:: Problem to solve ::
Continue the forum thread on automating the charging of battery electric vehicles by composing the post that follows its final header.

:: Passage provided ::
____

Consider automating the charging process. Suppose the parking area is geo-fenced and each BEV has a new form of valet mode, say, _charge_ _valet_ mode that allows the BEV to be driven within the geo-fenced area at a speed not to exceed the parking area speed limit. A queue of uncharged BEVs is formed and as BEVs complete charging they are moved to a free parking space; their location recorded and their now free charging stall is occupied by the car at the top of the queue so that charging can begin. The BEV, in charge valet mode notifies the queue system as to the state of charge. As new BEVs that require charging arrive at the parking area they notify the charging queue system and thereby enter the queue. Initially a charging attendant could manage the BEV queue and record where each charged BEV is parked so that returning drivers can retrieve their BEV. Later as the cars are able to self park, the need for an attendant can be eliminated and the BEV can guide a returning driver to its parking space. This process appears to solve the ICE/BEV occupying charging stalls without charging at the cost of an attendant and changes to BEV software. Are there other solutions or improvements to this process that should be considered?


----------



## Spiffywerks (Jul 30, 2017)

This, plus FSD to find a parking space after it's charged. Problem solved.


----------



## NaplesTeslaM3 (Aug 2, 2017)

____

:: Data extract ::
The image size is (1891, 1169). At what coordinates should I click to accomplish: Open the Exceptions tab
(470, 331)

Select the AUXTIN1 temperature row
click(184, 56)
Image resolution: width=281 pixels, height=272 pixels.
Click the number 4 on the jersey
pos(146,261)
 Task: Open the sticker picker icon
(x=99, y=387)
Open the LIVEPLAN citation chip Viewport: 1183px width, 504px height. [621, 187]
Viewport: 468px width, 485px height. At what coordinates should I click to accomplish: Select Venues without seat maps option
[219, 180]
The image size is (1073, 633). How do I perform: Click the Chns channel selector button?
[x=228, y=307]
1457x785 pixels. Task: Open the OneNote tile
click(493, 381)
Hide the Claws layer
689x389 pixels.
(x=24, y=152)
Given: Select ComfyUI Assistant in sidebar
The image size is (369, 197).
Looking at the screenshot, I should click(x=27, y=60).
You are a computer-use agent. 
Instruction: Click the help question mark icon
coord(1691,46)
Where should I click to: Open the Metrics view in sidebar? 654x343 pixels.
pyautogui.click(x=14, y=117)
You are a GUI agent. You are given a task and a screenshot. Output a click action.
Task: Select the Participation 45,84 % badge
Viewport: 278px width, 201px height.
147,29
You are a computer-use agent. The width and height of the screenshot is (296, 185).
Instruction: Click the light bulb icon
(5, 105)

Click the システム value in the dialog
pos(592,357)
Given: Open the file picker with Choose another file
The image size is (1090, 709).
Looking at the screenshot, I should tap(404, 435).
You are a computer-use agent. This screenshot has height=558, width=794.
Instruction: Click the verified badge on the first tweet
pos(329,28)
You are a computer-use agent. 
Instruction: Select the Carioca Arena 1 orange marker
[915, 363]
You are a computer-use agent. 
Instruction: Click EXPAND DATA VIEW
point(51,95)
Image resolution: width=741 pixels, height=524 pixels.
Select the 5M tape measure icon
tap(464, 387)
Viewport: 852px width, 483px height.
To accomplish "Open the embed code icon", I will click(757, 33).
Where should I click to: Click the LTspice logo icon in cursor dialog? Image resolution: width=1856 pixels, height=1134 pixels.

____

:: Written answer ::
Florida Statutes specifically address the non-BEV parking problem (especially 366.94 (3)(a) and (3)(b)):

*2012 Florida Statutes*

Title XXVIIRAILROADS AND OTHER REGULATED UTILITIES
Chapter 366PUBLIC UTILITIES*Entire Chapter*
*SECTION 94 
Electric vehicle charging stations.*​*366.94 Electric vehicle charging stations.-*
...
(3)(a) It is unlawful for a person to stop, stand, or park a vehicle that is not capable of using an electrical recharging station within any parking space specifically designated for charging an electric vehicle.
(b) If a law enforcement officer finds a motor vehicle in violation of this subsection, the officer or specialist shall charge the operator or other person in charge of the vehicle in violation with a noncriminal traffic infraction, punishable as provided in s. 316.008(4) or s. 318.18.
...

This DOESN'T deal with our careless fellow Tesla owners that think these are Tesla PARKING spaces, not CHARGING spaces.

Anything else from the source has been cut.